Macintosh computers get malware!
A new variant of malware first seen in September 2011 on Macintosh computers is making a new appearance and the exploit hasn’t been patched yet by Apple. Apple distributes a self-compiled version of Java and distributes these patches on its own schedule, which can be months behind the one for Java on Windows based computers.
Security experts have long warned that this delay in delivering Java patches on Mac OS could be used by malware writers to their advantage, and this new version of the Trojan malware confirms that they were right. Macintosh gets malware just the same as PC computers. Since Macintosh has a smaller market share, you just don’t hear about their malware attacks as often.

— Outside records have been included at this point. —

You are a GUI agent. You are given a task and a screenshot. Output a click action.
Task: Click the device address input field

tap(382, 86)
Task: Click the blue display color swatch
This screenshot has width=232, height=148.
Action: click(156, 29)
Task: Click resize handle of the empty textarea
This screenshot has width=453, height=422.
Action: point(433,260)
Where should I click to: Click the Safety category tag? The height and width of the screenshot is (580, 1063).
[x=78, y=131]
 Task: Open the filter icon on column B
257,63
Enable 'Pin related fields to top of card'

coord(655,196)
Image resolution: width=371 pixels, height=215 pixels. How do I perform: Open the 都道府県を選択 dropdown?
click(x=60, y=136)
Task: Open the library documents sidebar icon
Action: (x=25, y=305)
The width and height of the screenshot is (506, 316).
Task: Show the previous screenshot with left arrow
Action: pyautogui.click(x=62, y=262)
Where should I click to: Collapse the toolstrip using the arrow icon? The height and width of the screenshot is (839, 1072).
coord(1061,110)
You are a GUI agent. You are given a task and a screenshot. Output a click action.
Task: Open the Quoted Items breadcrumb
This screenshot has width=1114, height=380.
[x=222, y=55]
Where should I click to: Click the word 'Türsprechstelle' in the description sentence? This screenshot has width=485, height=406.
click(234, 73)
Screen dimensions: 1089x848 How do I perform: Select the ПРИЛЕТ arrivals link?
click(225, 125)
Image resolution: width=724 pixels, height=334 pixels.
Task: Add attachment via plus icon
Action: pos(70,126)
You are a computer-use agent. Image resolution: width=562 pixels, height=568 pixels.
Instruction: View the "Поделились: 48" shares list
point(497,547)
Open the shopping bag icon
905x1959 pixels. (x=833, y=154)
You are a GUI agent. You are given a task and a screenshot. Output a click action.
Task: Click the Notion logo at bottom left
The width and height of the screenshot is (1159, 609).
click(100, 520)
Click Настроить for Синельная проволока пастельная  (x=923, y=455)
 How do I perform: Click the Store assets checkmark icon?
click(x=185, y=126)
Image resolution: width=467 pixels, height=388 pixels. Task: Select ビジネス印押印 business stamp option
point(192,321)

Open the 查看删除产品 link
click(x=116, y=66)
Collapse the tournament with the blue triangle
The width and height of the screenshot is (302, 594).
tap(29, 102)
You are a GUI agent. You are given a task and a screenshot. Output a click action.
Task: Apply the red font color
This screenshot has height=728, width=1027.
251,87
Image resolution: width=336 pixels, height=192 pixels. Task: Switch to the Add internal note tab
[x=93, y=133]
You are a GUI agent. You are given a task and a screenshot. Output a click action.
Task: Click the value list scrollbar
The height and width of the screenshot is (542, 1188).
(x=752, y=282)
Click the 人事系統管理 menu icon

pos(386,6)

This new version is being distributed through Java exploits, which mean that a Mac can be infected without any user input. It prompts a dialog window that asks the user for their administrative password. Regardless of whether the user inputs the password or not, the malware still infects the system. The Trojan’s purpose is to inject itself into the Safari process and modify the contents of certain Web pages.
There are rumors that a new exploit for a different unpatched Java vulnerability is currently being sold on the underground market and could be used to target Mac users in a similar way in the future.
Apple stopped including Java by default in Mac OS X starting with Lion. However, if Lion users encounter a Web page that requires Java, they are prompted to download and install the runtime and might later forget that they have it on their computers.
Oracle released a fix for the targeted vulnerability back in February and it was included in an update for the Windows version of Java.